[Some records]
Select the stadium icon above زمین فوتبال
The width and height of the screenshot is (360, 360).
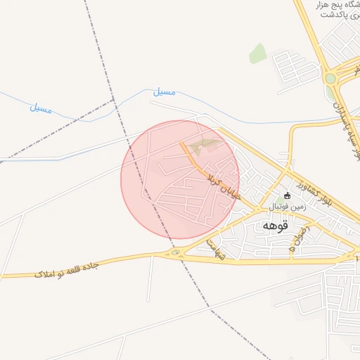point(287,195)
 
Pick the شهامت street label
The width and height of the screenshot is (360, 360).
point(212,248)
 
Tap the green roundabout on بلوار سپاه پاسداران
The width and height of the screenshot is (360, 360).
point(330,79)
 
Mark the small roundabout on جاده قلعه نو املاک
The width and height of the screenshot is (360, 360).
point(175,252)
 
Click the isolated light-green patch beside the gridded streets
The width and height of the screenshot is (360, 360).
point(258,53)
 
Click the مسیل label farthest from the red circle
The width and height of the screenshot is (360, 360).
point(41,108)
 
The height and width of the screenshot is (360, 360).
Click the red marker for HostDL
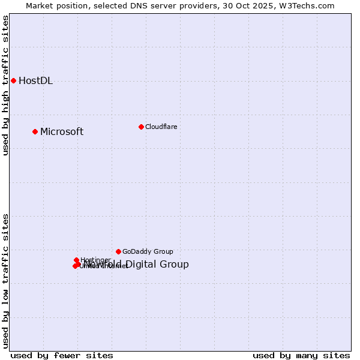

▶ _Task to carry out_
Rewrite the items above from the line holding "Mark the small" through the end of the items, inclusive, with every "Click" replaced by "Press" and nothing else changed. Leave the pictures out of your answer.

▶ _Reply to the task_
Mark the small roundabout on جاده قلعه نو املاک
The width and height of the screenshot is (360, 360).
point(175,252)
 
Press the isolated light-green patch beside the gridded streets
The width and height of the screenshot is (360, 360).
point(258,53)
 
Press the مسیل label farthest from the red circle
The width and height of the screenshot is (360, 360).
point(41,108)
 
The height and width of the screenshot is (360, 360).
Press the red marker for HostDL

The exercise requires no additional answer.